Over the weekend, Susan Rice broke her silence about her comments on the Sunday television shows five days after the Sept. 11 attack on the U.S. Consulate in Benghazi, Libya. Asked about the harsh criticism of her voiced by Sen. John McCain (R-Ariz.), the ambassador to the United Nations said, “I do think some of the statements he's made about me have been unfounded, but I do look forward to having the opportunity at the appropriate time to discuss all of this with him.” That opportunity came today, and it didn’t go so well.
After what appeared to be a softening of the hard edge against Rice, McCain, as well as Sens. Lindsey Graham (R-S.C.) and Kelly Ayotte (R-N.H.), were back to their misguided and petty ways. All three declared themselves more “troubled”after the meeting than before. I understand their being troubled. I just wish they were troubled about the right thing.
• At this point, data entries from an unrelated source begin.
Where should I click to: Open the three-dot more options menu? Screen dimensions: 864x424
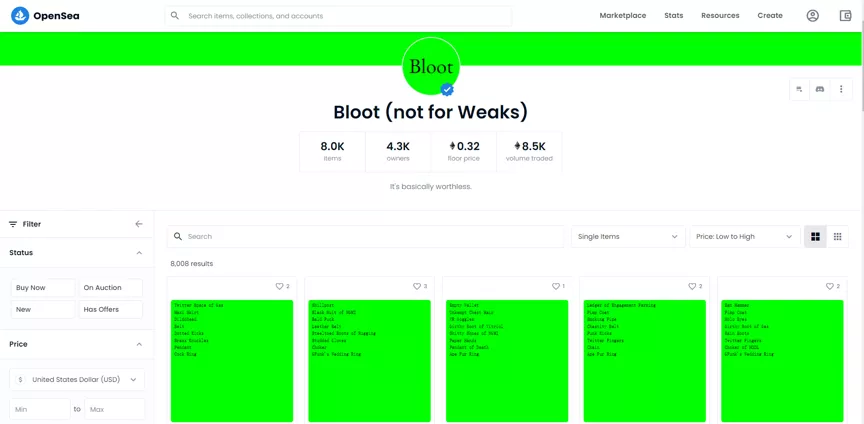click(x=841, y=89)
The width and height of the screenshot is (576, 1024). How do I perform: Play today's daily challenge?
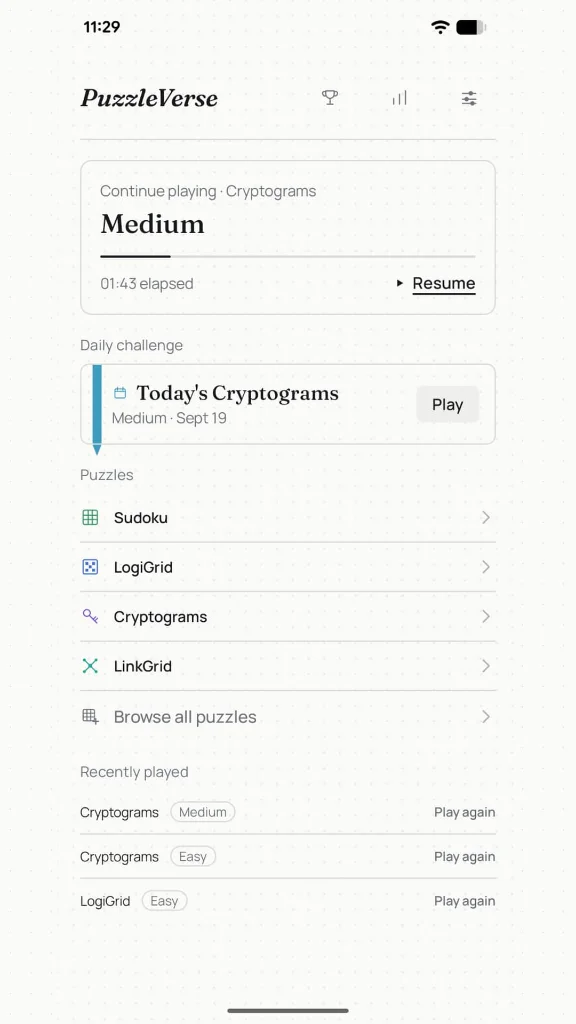447,404
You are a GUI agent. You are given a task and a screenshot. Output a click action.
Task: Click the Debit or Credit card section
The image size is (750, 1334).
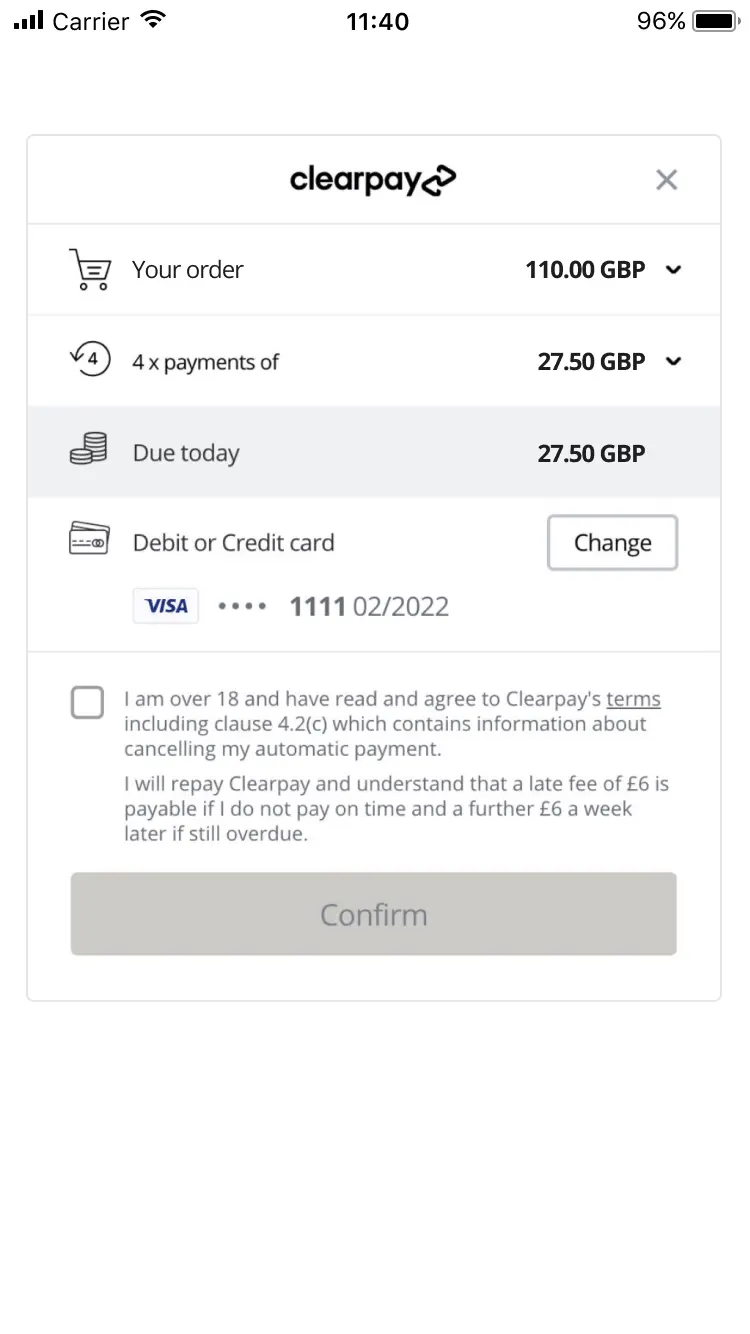(x=233, y=541)
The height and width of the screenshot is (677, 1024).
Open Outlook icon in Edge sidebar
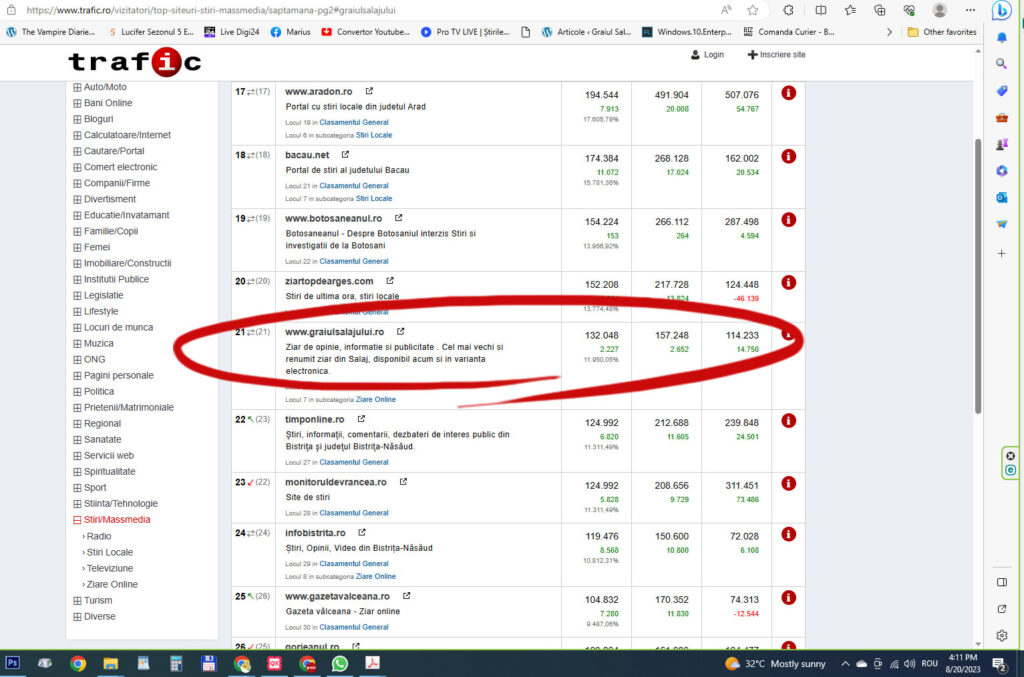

The murder of four Americans in Benghazi, including Ambassador Christopher Stevens, demands answers. And that gets lost every time McCain, Graham and Ayotte troop to the cameras to hammer away at Rice for discussing the tragedy on television. On this front, The Post’s editorial on the “bizarre attack” on Rice got to the heart of the matter.
The oddity of the Republican response to what happened in Benghazi is partly this focus on half-baked conspiracy theories rather than on the real evidence of failures by the State Department, Pentagon and CIA in protecting the Benghazi mission.
Instead of focusing their needed attention on the deadly security lapses at the consulate in Benghazi, McCain and crew continue their petty nitpicking of Rice’s statements. Thanks to hindsight and more details, we now know that her remarks on Sept. 16 were incorrect. Even Rice and the administration admit that. But to call her a liar as a result is to completely ignore that she repeatedly said that the information she had was preliminary and that the FBI investigation would “give us the definitive word as to what transpired.”
As MSNBC’s Alex Wagner said with exasperation on her program, we know more about what Rice said than what actually happened in Benghazi. Imagine what we might know now if McCain, Graham and Ayotte spent their considerable camera time asking tough questions about security in Benghazi instead of throwing Rice in our faces.